In questi giorni ho il grande privilegio di co-facilitare un gruppo insieme ad un formidabile prete Gesuita. Scherzando ci diciamo che io sono addetta alla parte psicosociale e lui si occupa di spiritualità, ma in realtà formiamo un binomio integrato!
La parola intenzione viene dal latino in tendere, tendere verso, volgere verso un determinato termine. Tra i diversi significati della parola “intenzione”che potete trovare in qualunque vocabolario, ce n’è uno che è particolarmente interessante: in medicina l’intenzione è infatti l’atto di avvicinare i lembi di una ferita per permettere la cicatrizzazione. Questo significato rimanda alla rigenerazione della pelle, alla possibilità di guarire riunendo quello che era separato perché era stato ferito.
Durante il nostro lavoro insieme al padre gesuita, ad un certo punto per il gruppo si è posta la necessità, di avere conversazioni difficili tra alcuni dei membri per poter veramente agire come un collettivo intorno ad un purpose comune. Ed è su questo che siamo arrivati al tema dell’intenzione ed al suo chiarimento.
Quando decido, ad esempio, di incominciare una conversazione difficile, di che tipo è la mia intenzione? E’ una intenzione che vuole davvero rigenerare? Ed è questo punto che il contributo del padre gesuita (e di Ignazio di Loyola) è stato illuminante. Prima di affrontare queste conversazioni difficili infatti una domanda che ci puó aiutare ad esplorare l’intenzione profondamente è “La mia intenzione nell’avere questa conversazione è diritta?” e diritta significa semplice, non mescolata ad altre.
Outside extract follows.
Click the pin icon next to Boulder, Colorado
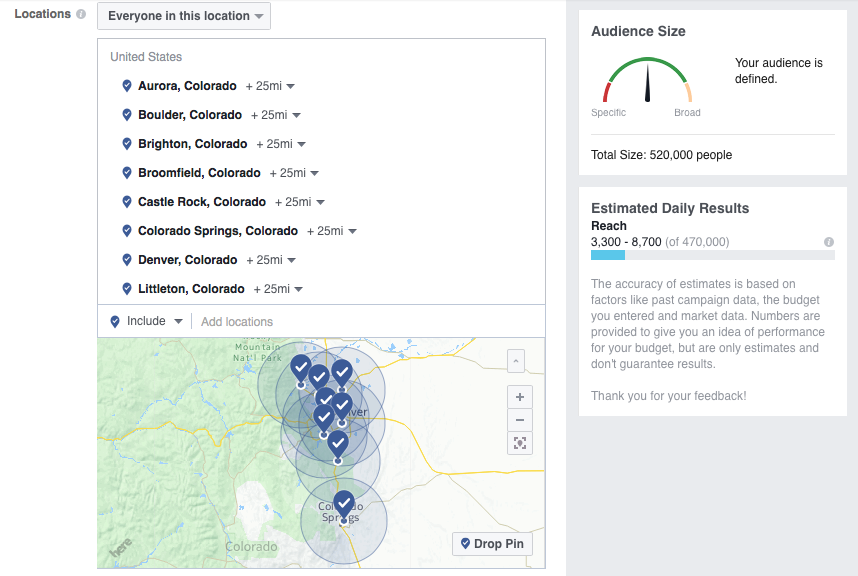Screen dimensions: 858x576 (126, 114)
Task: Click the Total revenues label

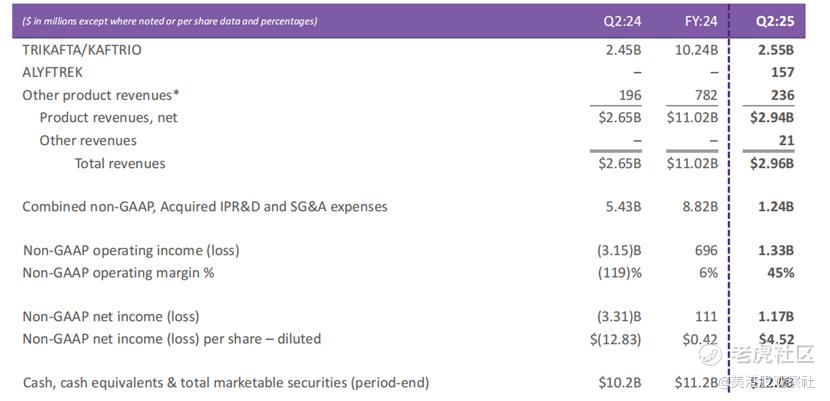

Una bella metafora è quella del biliardo, nel quale si colpisce una palla mentre in realtà se ne vuole colpire un’altra e la palla che si colpisce serve solo a mandare l’altra in buca.
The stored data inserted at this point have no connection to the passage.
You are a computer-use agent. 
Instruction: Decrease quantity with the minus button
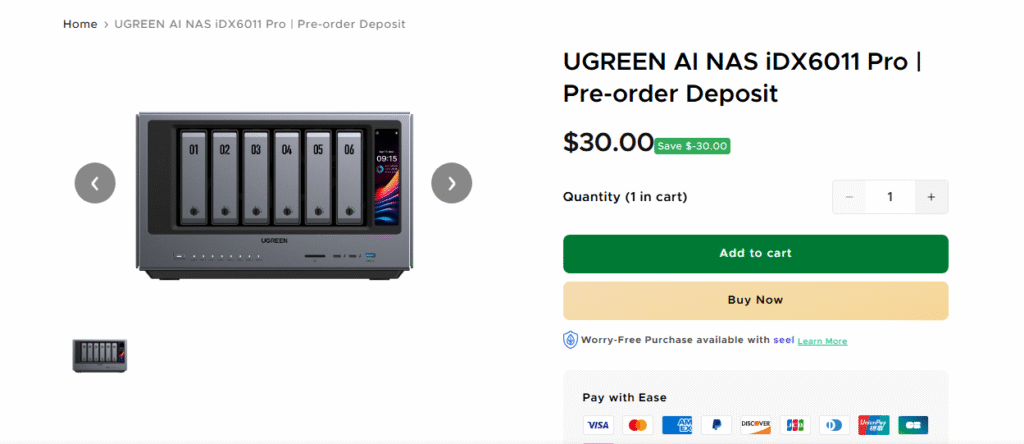click(x=850, y=197)
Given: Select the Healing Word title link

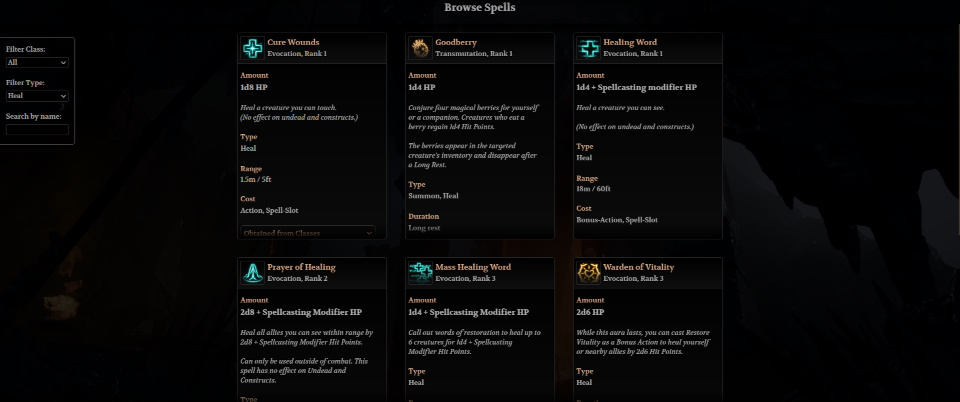Looking at the screenshot, I should [x=630, y=43].
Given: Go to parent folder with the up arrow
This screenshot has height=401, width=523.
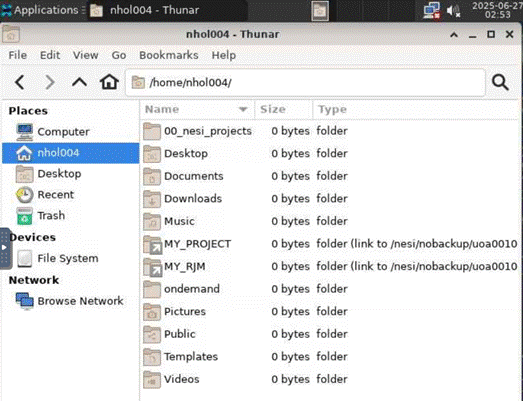Looking at the screenshot, I should [x=79, y=82].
A volte le intenzioni possono invece essere confuse, ripiegate (proprio il contrario di semplici, simplex, sem-plectere, piegato una sola volta). Se davvero la nostra intenzione è guarire, riparare una ferita è importante quindi togliere quello che si mescola ad essa (desideri narcisistici, manipolatori, non benevoli nei confronti dell’altro…) e restare con l’intenzione “diritta”, sana, pura, alla quale non si mescolano altre intenzioni che la rendono, machiavellica e che alimentano la sfiducia ed il sospetto, facendoci ottenere, invece del risultato di guarigione, ricucire la ferita, esattamente il risultato opposto: delle ferite che non si rigenerano più.